The 65th yahrtzeit of the Chazon Ish was 15 Cheshvan (October 25 this year).
The Chazon Ish on his way to participate in laying the cornerstone of the building of Ponovezh Yeshiva
The Chazon Ish was a great talmid chochom and a leader of the Jewish people. He commented on a range of issues that come up in life. One of his important observations was: "The Torah way is to maintain peace with everybody and to overlook insults... Just as it is inappropriate for an intelligent person to be angry with and take revenge against an mentally ill person who harms him, so too, it is inappropriate to be take revenge against and be angry with a person who harms you because they are emotionally ill or lacking a good character. [In this matter,] there is no difference between a rogue or a lunatic (Chazon Ish, Orach Chaim, Shabbos 56).
R' Efraim Wallach, manhig ruchani of Yeshivas Bircas Efraim, tells the following story:
In his youth he heard parts of the details but now the full story came to light due to a letter discovered this past month. The letter is dated Monday, Parshas Mishpotim, 5708, that is, close to 71 years ago.
"My father z"l, Dr. Yosef Wallach, a renowned Swiss doctor, lent the large sum of one thousand pounds to HaRav Spitzer from England. The latter wanted to return the loan at the appointed time, but the outbreak of the Second World War made this impossible. The roads were dangerous, nor was there any way to transfer the money. So he did not pay it back. By the time the war was over, that sum was of negligible value.
"Rav Spitzer was a devout Jew and knew that repaying the debt would involve the transgression of ribbis. The Swiss francs he had received had been converted to English money, which was all but valueless after the war. He did not want to cause my father any loss, but under the circumstances, he wasn't sure if or how to repay the loan."
The letter which was discovered tells that Rav Spitzer went to the gedolim in England, among them HaRav Yechezkel Abramsky and HaRav Rabinov who were at a loss for a way to repay the loan. Better to wait a while, they suggested, but to continue meanwhile to explore the problem of usury.
Time passed. The Ponovezher Rav visited England and the problem was presented to him. The letter states, "I discussed the question whether the prohibition of interest was midOraysa or mideRabbanan. He also told me not to return the loan at this point. The matter should be brought to a din Torah."
"As I mentioned before," Rav Wallach continues, "Rav Spitzer was a G-d-fearing man whose conscience bothered him and he certainly did not want to cause a loss to my father. He writes in the letter that he was in a quandary. Three months later, he wrote to his father-in-law in Bnei Brak, HaRav Asher, delineating the problem in detail, adding that if he wanted a more specific account, he could ask the Ponovezher Rav.
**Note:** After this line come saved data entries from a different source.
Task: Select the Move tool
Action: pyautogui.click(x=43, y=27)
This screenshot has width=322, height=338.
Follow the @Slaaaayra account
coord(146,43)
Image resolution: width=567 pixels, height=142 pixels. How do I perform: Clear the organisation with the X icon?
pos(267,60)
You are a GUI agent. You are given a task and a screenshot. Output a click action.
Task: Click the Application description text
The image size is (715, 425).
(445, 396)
He begged him to clarify the problem among the rabbonim in Bnei Brak."
HaRav Asher sent his brother-in-law, HaRav Munk, to the Chazon Ish. He, too, was hesitant to advise upon the question at once, saying that the problem was too complex, being that the borrower and lender did not live in the same country with the same currency. He could not answer immediately about the intricate laws of interest.
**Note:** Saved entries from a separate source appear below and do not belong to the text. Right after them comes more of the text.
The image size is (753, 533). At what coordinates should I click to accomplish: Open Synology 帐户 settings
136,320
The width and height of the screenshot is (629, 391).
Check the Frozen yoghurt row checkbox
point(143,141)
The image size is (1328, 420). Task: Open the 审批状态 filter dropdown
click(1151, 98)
Several days later, the Chazon Ish made his ruling. Since the issue actually involved questionable usury, Rav Spitzer should not return the loan. The father's letter continues: "Since my conscience still bothered me regarding a monetary loss, and the loan had indeed, been of great assistance, the Chazon Ish made the suggestion that to assuage my feelings of indebtedness I could donate the sum to charity and the Heavenly Court would decide to whom to accredit the mitzvah."
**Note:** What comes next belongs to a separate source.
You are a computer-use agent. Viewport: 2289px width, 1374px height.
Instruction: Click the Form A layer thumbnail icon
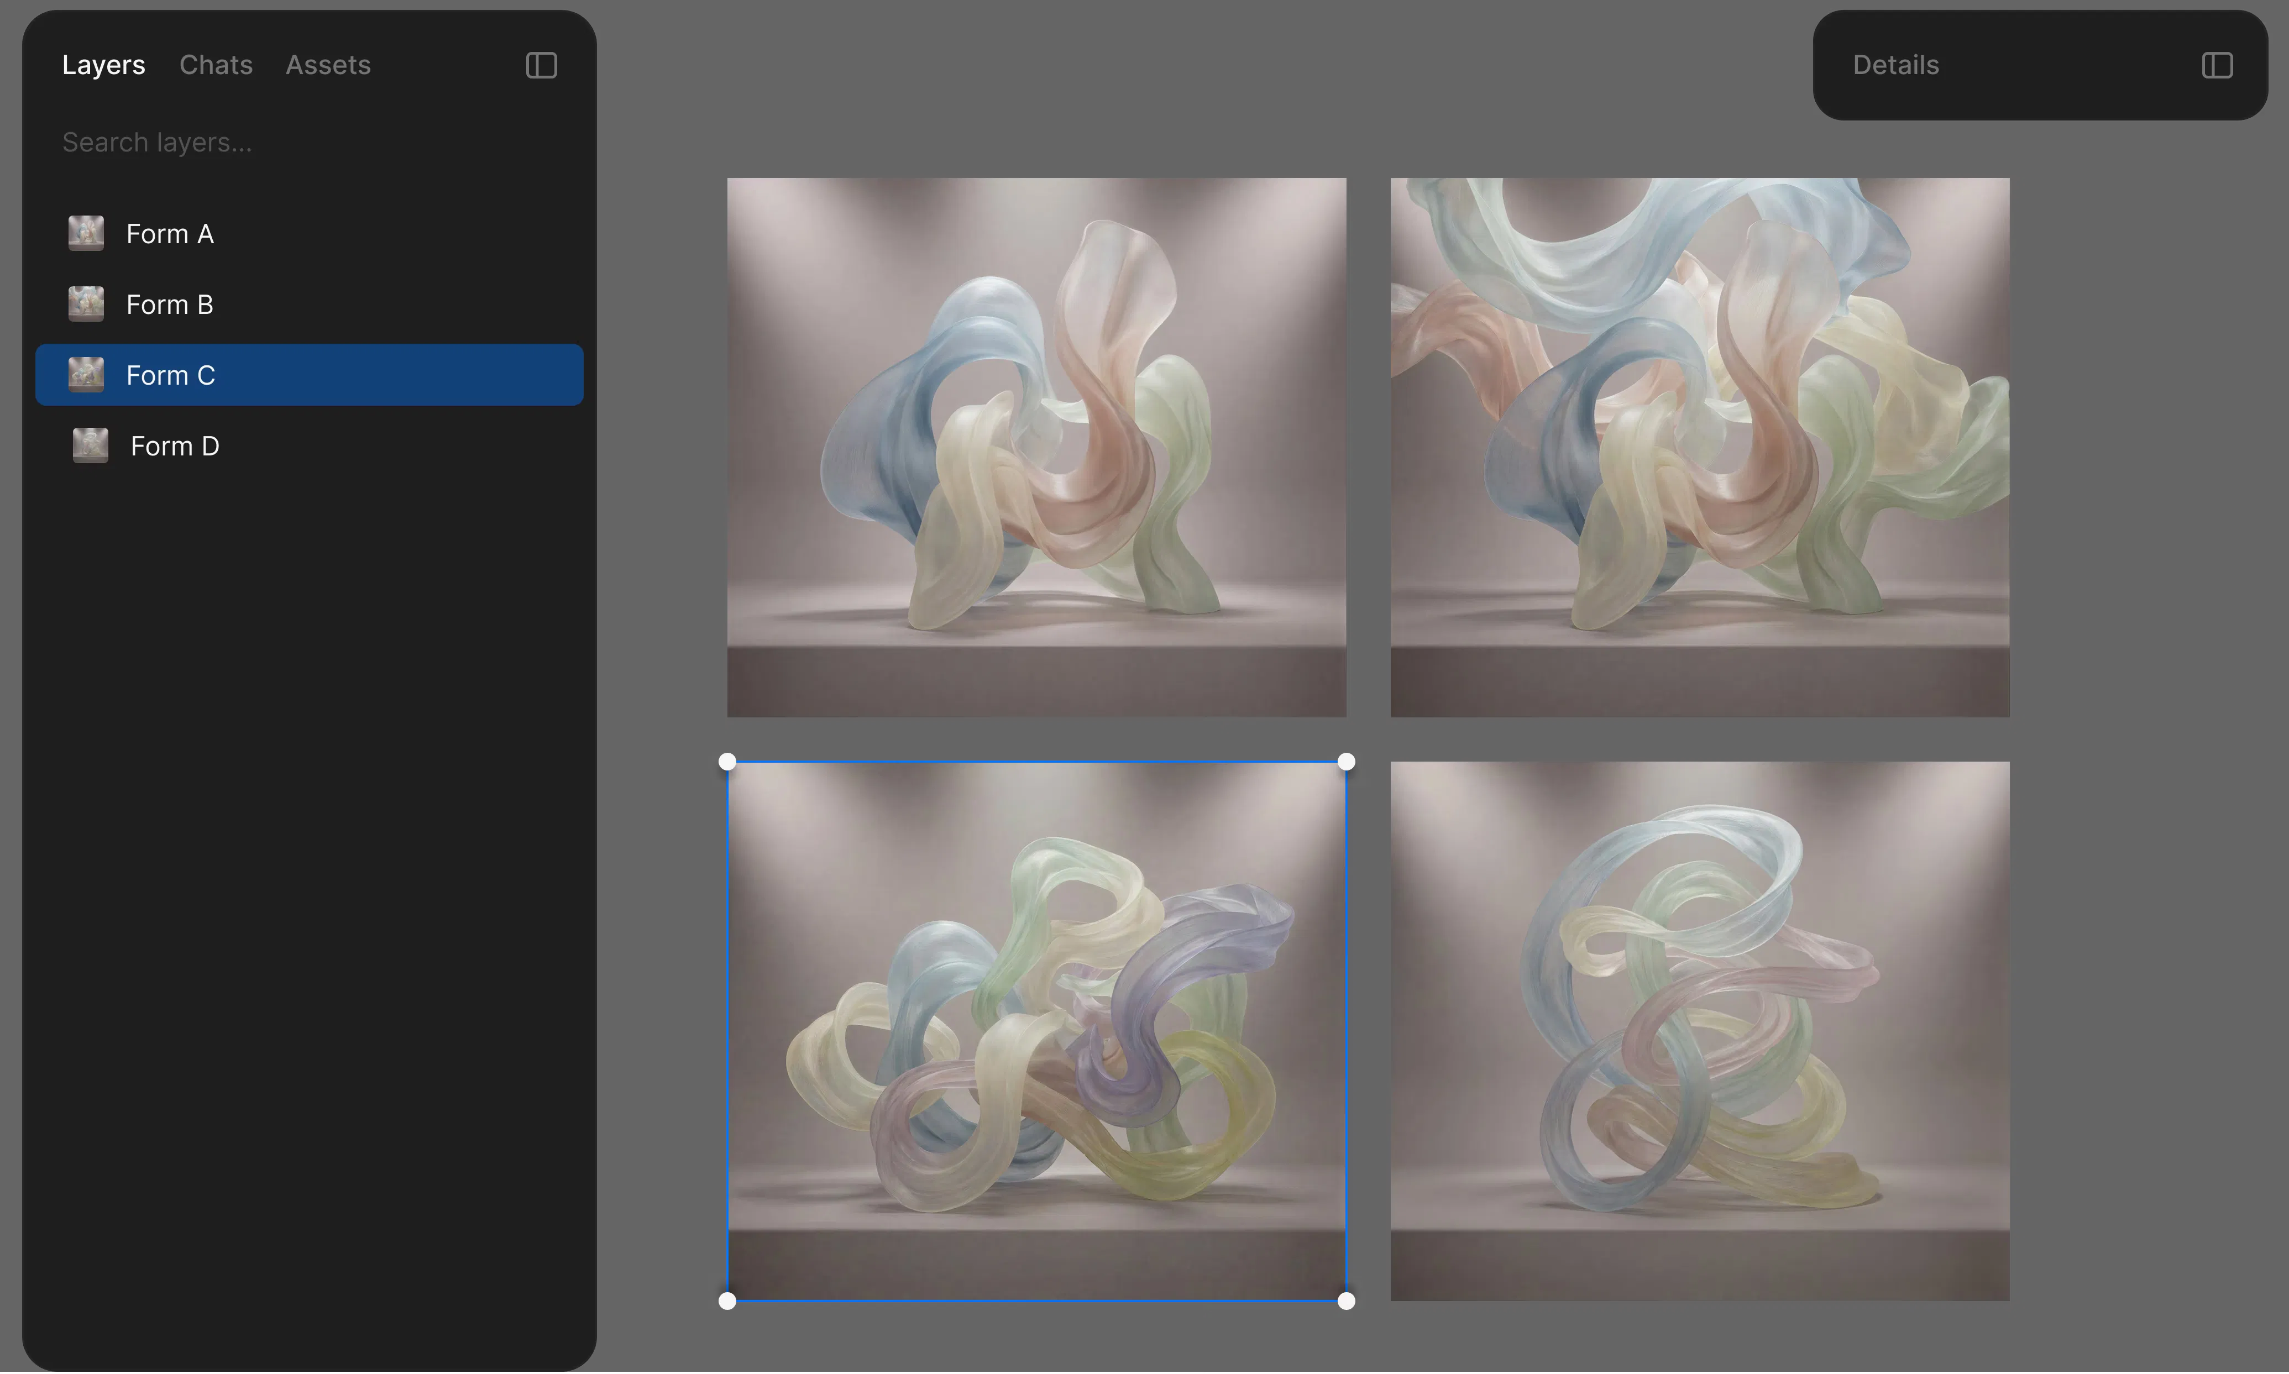tap(86, 233)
"Rav Spitzer suggested to my father in that letter as follows: `Tell me to whom to send half of the sum as charity.' My father replied in a return letter that it took him time to digest the idea but he couldn't go against this recommendation of the Chazon Ish. He told him to send the money to Yeshivas Mir in Yerushalayim. He notes that his family numbers eight members, besides which he also supports his father- and brother-in-law and finances are very tight. Nevertheless, his is ready and willing to comply to the directive of the godol hador."